┌─ MATERIAL DE TRABAJO
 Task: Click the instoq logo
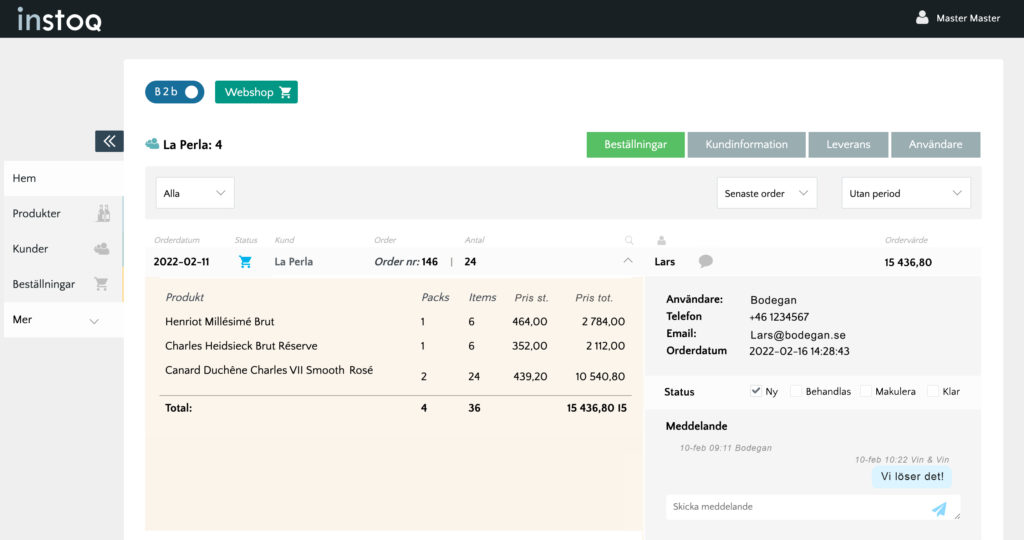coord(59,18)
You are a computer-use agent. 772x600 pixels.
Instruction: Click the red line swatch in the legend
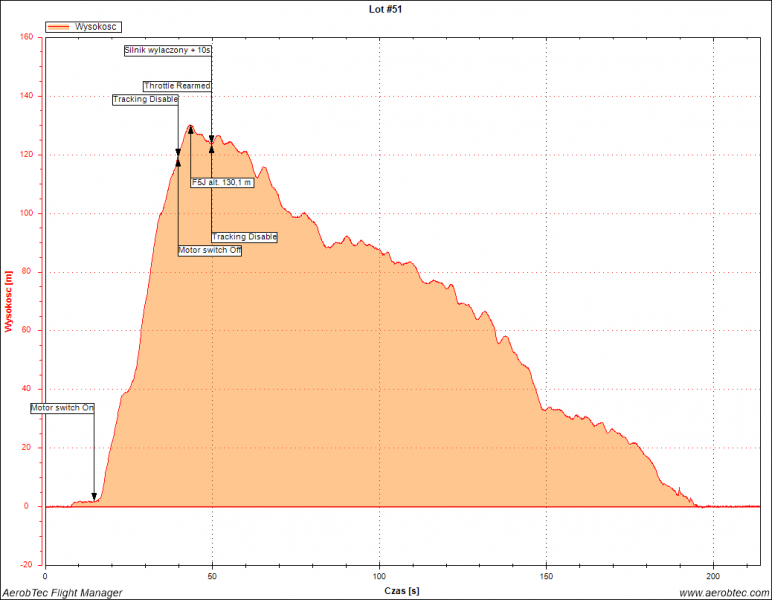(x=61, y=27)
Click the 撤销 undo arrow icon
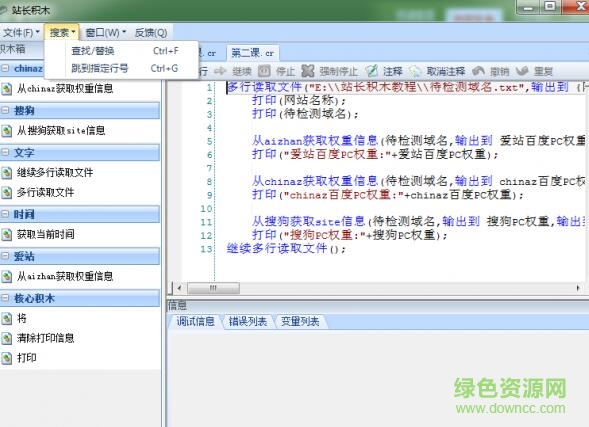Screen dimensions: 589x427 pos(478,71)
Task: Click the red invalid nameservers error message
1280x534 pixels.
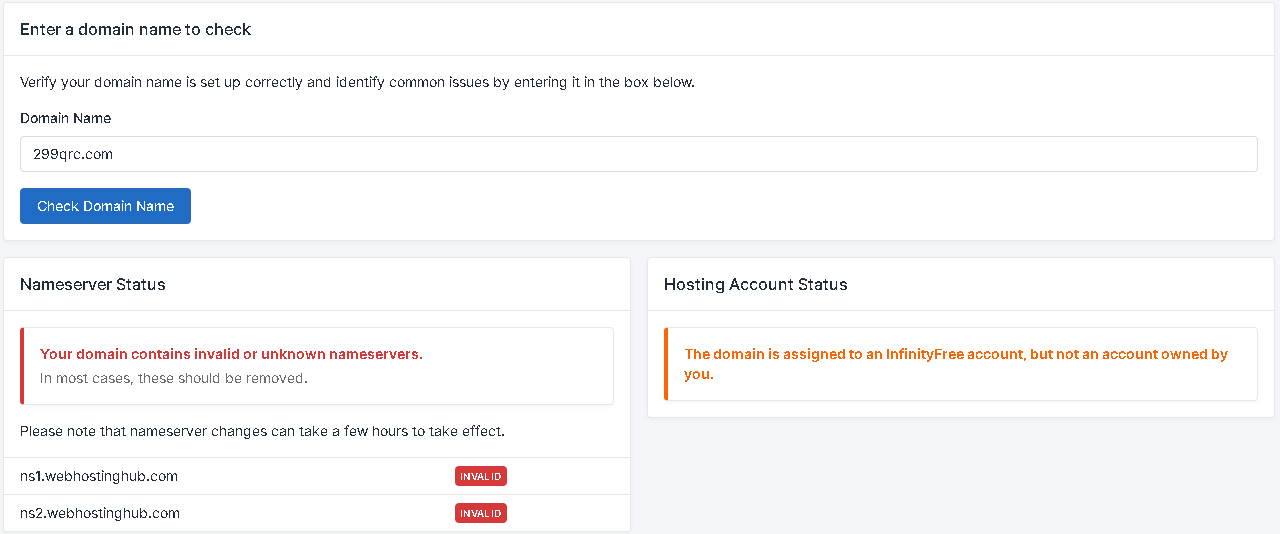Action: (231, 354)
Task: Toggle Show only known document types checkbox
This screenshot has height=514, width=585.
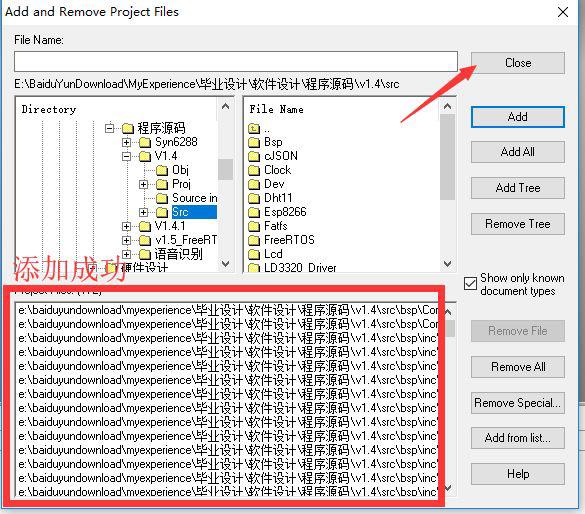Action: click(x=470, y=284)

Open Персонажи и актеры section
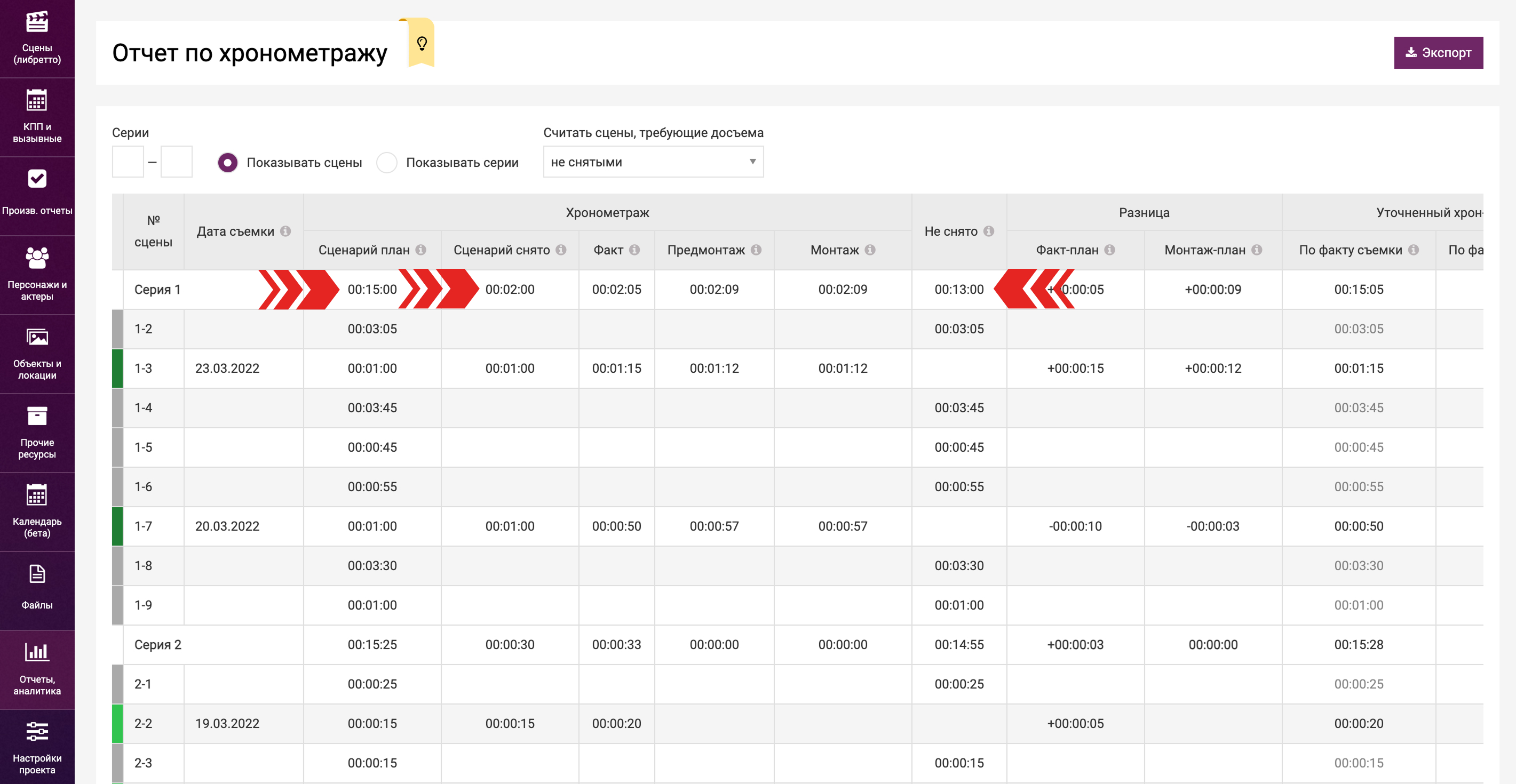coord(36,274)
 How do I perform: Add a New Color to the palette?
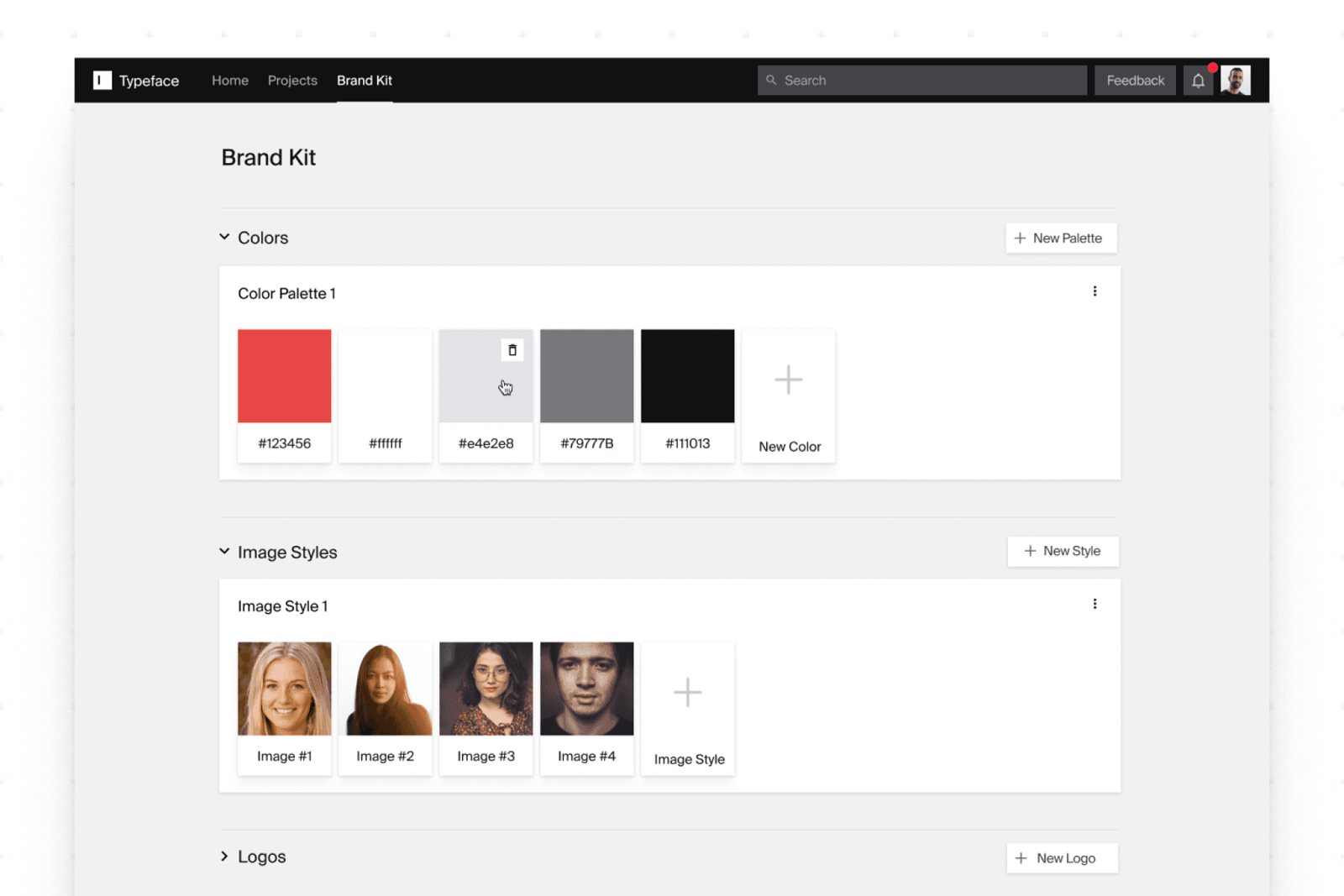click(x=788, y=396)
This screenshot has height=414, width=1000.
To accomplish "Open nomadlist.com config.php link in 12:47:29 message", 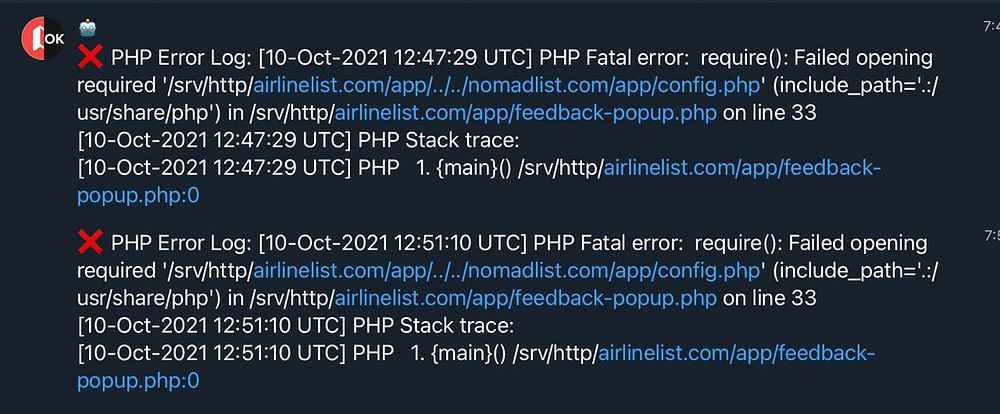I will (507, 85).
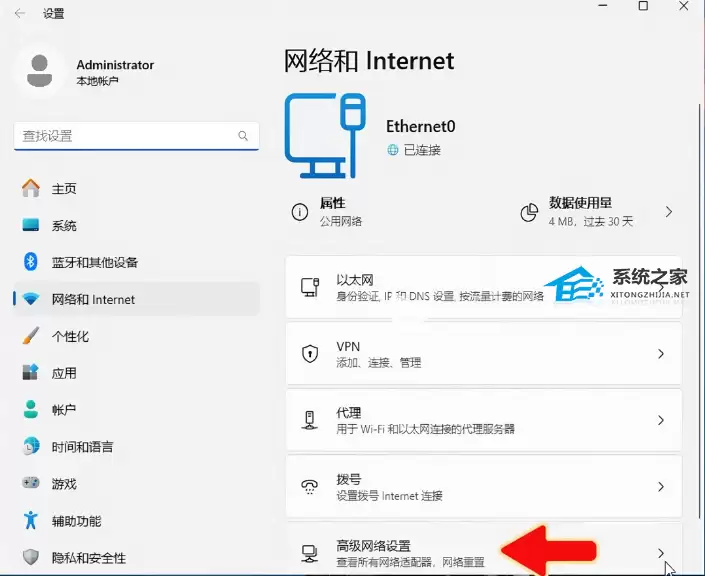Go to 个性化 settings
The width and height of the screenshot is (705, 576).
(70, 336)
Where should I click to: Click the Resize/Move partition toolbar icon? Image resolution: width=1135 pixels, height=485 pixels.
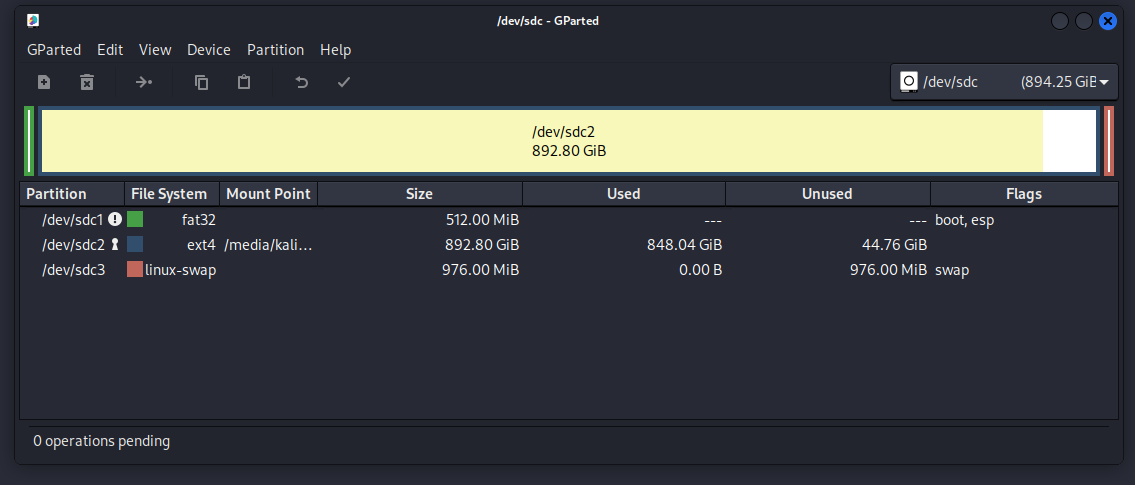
└─
EJERCICIO PROPUESTO: Extrae todas las líneas que contienen la cadena "width". Se distingue entre mayúsculas y minúsculas.

RESPUESTA:
This screenshot has height=514, width=585.
This screenshot has height=414, width=1000.
The width and height of the screenshot is (705, 576).
Where should I click to: Click the Resize/Move partition toolbar icon? Image resolution: width=1135 pixels, height=485 pixels.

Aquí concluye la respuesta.